The resignation and arrest of immediate former Kenya Pipeline company managing director Joe Sang have continued to elicit mixed reactions from Kenyans and the Rift Valley region.
Politicians from the region led by Nandi Senator Samson Cherargei, Aldai MP Cornelius Serem and his Belgut counterpart Nelson Koech have expressed their dissatisfactions on how the war against corruption seems to be targeting the managers and Chief Executive Officers perceived to be allied to Deputy President William Ruto.
Joe Sang joins the list of almost ten former managing directors who are being grilled by the Director of Criminal Investigation (DCI) and Ethics and Anti-Corruption Commission (EACC) over graft allegations under their management.
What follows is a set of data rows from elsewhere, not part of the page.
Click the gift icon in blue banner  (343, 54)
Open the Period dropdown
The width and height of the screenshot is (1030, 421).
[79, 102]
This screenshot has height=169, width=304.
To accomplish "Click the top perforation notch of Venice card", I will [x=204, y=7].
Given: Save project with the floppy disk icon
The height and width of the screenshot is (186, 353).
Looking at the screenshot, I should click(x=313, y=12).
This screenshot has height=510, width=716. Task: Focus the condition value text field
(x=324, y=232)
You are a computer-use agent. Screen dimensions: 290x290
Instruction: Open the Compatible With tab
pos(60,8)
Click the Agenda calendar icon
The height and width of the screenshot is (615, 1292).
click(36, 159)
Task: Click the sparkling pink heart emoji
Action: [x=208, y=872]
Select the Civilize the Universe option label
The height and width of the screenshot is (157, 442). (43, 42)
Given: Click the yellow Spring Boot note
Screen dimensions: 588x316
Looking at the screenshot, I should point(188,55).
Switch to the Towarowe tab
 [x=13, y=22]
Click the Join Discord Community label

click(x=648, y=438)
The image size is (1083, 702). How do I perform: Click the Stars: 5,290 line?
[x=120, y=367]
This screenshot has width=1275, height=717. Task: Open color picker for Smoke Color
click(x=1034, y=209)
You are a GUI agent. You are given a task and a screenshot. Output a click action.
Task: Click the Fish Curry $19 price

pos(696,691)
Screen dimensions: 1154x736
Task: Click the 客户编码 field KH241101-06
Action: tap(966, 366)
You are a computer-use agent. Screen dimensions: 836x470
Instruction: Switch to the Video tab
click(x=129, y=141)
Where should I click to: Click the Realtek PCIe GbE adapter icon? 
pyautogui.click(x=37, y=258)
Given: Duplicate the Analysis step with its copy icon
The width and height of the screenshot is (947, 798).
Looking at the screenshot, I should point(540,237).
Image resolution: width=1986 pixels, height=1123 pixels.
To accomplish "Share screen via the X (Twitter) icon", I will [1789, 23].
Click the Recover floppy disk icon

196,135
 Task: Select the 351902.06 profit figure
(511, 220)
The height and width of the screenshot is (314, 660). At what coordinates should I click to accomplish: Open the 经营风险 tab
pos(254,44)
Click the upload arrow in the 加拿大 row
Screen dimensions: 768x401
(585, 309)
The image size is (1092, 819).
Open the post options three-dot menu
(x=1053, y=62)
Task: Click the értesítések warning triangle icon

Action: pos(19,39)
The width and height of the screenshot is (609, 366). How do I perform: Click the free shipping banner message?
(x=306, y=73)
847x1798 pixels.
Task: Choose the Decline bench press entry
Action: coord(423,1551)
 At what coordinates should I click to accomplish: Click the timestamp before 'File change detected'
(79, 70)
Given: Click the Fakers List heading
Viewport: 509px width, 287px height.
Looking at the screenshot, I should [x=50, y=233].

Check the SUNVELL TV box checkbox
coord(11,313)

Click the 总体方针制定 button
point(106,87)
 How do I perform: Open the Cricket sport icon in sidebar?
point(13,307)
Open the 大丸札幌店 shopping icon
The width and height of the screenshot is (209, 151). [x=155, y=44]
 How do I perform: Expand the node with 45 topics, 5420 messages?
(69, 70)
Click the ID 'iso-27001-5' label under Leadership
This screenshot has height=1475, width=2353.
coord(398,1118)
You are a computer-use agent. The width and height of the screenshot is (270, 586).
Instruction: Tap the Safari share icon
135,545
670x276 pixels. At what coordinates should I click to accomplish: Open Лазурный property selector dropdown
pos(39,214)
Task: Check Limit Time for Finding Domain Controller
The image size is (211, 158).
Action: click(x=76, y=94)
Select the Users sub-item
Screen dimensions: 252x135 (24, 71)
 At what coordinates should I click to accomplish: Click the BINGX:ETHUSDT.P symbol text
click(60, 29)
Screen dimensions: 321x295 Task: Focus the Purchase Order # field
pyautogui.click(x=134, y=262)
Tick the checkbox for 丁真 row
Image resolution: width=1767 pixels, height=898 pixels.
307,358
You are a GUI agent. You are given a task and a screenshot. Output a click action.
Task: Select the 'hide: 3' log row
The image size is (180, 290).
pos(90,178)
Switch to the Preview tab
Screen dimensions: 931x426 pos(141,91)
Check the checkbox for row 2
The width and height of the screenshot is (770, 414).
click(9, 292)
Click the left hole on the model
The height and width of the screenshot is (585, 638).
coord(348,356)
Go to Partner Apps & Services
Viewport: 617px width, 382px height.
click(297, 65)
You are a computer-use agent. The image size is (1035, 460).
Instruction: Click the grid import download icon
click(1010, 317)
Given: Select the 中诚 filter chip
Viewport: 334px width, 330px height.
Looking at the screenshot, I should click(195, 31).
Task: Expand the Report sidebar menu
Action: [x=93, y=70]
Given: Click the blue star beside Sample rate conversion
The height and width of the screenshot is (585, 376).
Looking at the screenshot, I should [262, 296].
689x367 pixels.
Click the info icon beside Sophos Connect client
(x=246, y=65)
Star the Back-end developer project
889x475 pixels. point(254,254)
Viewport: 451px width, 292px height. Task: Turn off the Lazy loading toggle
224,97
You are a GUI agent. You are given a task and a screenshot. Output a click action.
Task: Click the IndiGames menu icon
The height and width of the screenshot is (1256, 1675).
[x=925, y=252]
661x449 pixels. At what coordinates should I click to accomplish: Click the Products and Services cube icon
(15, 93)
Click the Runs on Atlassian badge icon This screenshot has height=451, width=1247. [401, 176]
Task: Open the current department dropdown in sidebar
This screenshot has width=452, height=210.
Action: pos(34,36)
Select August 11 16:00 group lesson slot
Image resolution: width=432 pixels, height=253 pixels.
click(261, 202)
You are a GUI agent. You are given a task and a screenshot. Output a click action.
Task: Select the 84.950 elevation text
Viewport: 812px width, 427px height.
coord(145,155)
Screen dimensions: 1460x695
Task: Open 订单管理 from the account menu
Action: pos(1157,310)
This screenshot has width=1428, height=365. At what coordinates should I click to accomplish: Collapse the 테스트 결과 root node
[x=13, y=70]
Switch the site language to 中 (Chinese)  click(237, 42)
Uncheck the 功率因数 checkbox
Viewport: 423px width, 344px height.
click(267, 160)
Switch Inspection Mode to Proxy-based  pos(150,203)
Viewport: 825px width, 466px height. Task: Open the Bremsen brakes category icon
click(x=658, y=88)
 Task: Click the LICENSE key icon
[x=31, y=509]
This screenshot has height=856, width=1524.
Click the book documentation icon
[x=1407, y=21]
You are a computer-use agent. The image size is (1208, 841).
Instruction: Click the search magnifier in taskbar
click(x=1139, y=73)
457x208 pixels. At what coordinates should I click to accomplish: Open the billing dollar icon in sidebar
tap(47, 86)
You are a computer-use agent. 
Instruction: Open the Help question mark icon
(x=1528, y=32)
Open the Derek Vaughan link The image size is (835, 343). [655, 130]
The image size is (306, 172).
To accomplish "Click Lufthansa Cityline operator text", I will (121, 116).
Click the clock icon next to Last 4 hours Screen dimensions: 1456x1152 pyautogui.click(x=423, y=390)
Some Rift Valley leaders and residents have termed the recent incidents as ‘polite’ attack on DP Ruto and that these are all about succession politics.
Speaking at Lelboinet primary school in Keiyo South, Elgeyo Marakwet county on Friday, DP Ruto rubbished the claims and urged those who are politicizing the issue to leave the EACC to perform its functions.
"The fight against corruption should not be politicised. Let us not politicise matters to do with independent institutions of prosecutions and investigations. They must operate independently without instructions from anybody, without serving any partisan interests because that is how we are going to succeed,” said the DP.